Avicola Artigiana e’ anni che porta avanti con il pollo penna d’oro, una politica di pollo a lento accrescimento, senza uso di antibiotici, allevato seguendo il normale ciclo solare. Ben prima di ruspantino, campese, club del gallo fileni e tutto il carrozzone di aziende che verra’ dietro.
L’articolo è totalmente inutile se non fate il nome dell’azienda.
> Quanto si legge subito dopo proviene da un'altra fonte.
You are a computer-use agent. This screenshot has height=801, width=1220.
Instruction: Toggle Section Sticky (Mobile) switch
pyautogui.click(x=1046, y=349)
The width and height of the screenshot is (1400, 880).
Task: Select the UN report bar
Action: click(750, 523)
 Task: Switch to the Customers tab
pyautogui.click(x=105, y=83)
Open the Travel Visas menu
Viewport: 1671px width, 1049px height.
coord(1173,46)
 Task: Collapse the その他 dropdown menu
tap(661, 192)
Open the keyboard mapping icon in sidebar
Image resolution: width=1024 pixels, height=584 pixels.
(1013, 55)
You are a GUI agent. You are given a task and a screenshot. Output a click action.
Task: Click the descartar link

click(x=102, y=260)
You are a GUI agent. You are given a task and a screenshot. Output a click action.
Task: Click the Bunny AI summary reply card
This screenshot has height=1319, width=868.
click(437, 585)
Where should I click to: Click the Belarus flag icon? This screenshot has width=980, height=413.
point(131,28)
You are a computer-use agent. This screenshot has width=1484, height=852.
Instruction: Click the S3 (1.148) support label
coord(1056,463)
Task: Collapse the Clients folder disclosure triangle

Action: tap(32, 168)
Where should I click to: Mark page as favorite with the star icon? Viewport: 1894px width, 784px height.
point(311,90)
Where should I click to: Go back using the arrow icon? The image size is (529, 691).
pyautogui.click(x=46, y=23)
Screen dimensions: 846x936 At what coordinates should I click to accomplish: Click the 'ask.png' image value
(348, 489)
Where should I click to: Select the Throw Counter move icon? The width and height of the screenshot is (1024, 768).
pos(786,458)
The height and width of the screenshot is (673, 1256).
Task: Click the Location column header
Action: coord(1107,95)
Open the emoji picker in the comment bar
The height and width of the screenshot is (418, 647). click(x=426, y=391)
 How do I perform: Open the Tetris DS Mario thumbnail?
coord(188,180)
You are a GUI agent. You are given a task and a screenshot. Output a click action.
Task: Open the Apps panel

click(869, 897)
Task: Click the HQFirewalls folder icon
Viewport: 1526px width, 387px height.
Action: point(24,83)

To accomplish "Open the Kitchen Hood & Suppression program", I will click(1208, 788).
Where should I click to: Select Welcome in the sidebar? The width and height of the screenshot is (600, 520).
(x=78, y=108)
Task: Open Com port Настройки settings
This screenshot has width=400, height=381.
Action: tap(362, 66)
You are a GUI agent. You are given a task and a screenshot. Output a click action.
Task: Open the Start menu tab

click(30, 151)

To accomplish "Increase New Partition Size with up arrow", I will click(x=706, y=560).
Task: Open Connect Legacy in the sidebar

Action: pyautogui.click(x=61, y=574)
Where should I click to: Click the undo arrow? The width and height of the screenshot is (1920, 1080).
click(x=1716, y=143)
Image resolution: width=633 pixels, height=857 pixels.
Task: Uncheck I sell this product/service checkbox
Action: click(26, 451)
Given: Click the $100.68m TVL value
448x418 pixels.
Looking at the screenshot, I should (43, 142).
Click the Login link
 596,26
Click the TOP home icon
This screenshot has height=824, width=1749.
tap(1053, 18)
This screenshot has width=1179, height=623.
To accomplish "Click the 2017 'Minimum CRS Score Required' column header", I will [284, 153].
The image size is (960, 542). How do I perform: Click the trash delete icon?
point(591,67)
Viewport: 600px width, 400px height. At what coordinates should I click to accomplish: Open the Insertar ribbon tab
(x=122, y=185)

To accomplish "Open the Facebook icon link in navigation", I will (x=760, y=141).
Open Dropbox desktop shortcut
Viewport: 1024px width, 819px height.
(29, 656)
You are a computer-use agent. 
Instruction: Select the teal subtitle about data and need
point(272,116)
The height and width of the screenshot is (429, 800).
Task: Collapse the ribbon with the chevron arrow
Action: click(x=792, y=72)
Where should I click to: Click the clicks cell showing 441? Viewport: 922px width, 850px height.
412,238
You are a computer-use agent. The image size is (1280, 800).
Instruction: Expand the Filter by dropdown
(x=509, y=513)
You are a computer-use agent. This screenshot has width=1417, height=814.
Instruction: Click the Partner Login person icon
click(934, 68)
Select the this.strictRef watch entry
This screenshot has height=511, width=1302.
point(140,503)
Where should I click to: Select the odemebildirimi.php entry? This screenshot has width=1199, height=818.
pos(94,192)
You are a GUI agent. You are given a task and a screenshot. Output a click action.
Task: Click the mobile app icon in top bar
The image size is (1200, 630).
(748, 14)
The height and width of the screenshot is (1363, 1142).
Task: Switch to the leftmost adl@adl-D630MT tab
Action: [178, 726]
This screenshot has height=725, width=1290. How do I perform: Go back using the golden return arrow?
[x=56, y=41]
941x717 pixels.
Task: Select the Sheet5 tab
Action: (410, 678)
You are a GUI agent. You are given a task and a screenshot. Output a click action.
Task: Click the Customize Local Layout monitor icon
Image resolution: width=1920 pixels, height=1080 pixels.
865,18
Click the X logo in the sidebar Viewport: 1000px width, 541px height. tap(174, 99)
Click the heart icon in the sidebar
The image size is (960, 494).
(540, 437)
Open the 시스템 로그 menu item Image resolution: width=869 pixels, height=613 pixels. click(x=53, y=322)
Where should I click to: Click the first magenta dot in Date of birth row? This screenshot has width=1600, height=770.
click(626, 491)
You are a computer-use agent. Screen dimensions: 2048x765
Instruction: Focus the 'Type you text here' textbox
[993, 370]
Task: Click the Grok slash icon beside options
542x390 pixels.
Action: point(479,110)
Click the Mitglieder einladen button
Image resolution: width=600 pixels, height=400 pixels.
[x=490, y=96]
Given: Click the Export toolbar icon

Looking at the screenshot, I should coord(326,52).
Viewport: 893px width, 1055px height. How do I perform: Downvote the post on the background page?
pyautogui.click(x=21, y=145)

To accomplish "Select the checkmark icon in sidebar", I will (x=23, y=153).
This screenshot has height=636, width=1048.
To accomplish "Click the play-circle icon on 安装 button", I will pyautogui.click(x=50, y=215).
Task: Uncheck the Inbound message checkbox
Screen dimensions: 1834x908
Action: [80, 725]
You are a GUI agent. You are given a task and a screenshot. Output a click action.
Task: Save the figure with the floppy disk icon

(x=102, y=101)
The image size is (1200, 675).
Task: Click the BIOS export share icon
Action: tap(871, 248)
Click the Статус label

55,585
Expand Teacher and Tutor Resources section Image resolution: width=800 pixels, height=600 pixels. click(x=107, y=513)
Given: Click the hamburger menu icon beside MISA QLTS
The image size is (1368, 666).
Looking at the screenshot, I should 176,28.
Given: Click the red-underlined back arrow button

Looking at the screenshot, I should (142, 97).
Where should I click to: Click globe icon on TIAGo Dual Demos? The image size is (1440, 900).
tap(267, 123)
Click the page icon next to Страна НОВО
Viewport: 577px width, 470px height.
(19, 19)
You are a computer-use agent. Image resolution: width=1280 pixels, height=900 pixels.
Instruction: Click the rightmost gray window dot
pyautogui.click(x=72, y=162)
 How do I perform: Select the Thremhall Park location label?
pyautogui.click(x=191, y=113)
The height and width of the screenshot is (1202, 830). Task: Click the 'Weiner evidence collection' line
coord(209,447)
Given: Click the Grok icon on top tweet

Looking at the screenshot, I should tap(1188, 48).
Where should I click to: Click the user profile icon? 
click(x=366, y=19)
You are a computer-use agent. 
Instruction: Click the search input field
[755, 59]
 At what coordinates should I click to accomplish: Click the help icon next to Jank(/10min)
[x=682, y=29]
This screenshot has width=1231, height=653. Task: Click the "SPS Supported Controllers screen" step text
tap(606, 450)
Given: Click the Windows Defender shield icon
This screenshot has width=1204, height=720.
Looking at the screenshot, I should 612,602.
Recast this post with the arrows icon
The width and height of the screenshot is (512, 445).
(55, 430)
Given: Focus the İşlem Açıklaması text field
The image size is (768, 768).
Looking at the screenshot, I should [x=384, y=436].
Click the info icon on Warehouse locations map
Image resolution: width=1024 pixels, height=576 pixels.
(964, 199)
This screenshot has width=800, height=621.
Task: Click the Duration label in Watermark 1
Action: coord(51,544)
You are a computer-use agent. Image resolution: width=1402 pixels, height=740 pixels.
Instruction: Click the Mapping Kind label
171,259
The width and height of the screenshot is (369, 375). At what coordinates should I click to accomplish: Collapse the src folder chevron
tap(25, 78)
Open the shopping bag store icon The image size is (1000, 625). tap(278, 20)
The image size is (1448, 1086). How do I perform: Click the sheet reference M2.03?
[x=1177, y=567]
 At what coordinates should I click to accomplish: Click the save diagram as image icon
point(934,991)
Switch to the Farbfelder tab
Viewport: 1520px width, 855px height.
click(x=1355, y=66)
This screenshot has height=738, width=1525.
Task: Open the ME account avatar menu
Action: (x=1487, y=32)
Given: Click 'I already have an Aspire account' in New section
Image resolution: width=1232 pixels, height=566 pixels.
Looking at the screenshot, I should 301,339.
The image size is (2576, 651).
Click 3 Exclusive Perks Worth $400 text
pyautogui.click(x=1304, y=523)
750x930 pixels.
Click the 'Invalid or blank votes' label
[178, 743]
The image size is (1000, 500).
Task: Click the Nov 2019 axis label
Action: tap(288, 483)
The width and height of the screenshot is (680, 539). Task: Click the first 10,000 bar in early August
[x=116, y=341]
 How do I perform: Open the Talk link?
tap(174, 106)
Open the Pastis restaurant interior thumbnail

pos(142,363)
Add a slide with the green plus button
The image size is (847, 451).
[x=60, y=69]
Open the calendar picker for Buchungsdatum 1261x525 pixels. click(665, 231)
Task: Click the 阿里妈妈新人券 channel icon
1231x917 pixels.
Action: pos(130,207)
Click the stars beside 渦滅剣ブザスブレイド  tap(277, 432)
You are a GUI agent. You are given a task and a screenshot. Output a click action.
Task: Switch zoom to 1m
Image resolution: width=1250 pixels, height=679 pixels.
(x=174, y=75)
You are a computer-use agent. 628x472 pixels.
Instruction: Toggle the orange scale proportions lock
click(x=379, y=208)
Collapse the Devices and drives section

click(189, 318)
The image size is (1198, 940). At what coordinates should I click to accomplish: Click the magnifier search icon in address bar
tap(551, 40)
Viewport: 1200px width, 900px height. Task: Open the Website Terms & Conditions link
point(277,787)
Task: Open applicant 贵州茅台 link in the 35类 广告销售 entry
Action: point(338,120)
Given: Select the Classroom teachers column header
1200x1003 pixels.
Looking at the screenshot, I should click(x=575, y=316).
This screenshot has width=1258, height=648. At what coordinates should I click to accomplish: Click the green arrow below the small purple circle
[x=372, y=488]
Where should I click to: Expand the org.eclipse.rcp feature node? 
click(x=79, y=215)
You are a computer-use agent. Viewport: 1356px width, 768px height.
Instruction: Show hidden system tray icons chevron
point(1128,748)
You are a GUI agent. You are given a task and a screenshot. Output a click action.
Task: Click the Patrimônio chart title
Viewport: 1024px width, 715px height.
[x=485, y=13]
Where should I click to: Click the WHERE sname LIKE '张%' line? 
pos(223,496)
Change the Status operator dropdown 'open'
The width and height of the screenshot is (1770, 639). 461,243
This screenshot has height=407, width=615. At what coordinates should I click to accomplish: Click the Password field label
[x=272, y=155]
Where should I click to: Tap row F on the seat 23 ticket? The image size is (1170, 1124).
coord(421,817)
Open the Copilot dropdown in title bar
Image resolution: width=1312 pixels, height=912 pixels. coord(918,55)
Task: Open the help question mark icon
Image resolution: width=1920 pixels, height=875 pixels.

Il nome dell’azienda non è importante. È una realtà molto grande che però usa quantitativi molto piccoli di polli. Si tratta di un episodio forse unico nel panorama italiano che ci è sembrato utile riportare
Magari il nome sarebbe importante anche perché se ha a cuore il benessere dei polli, probabilmente lo avrà anche per gli altri animali da carne, e quindi andrebbe premiata scegliendola per gli acquisti
Sono perfettamente d’accordo; tutti insieme possiamo cambiare e far cambiare le cattive abitudini spostando i nostri acquisti verso una spesa più buona e consapevoli del giusto prezzo e il nome dalla ditta spingerebbe tutti noi a premiarla con i nostri acquisti.
E comunque una cosa vergognosa, io allevo galline per uso familiare dal pulcino al pollo sa quanti mesi ci vogliono? 10 mesi. Non dico altro.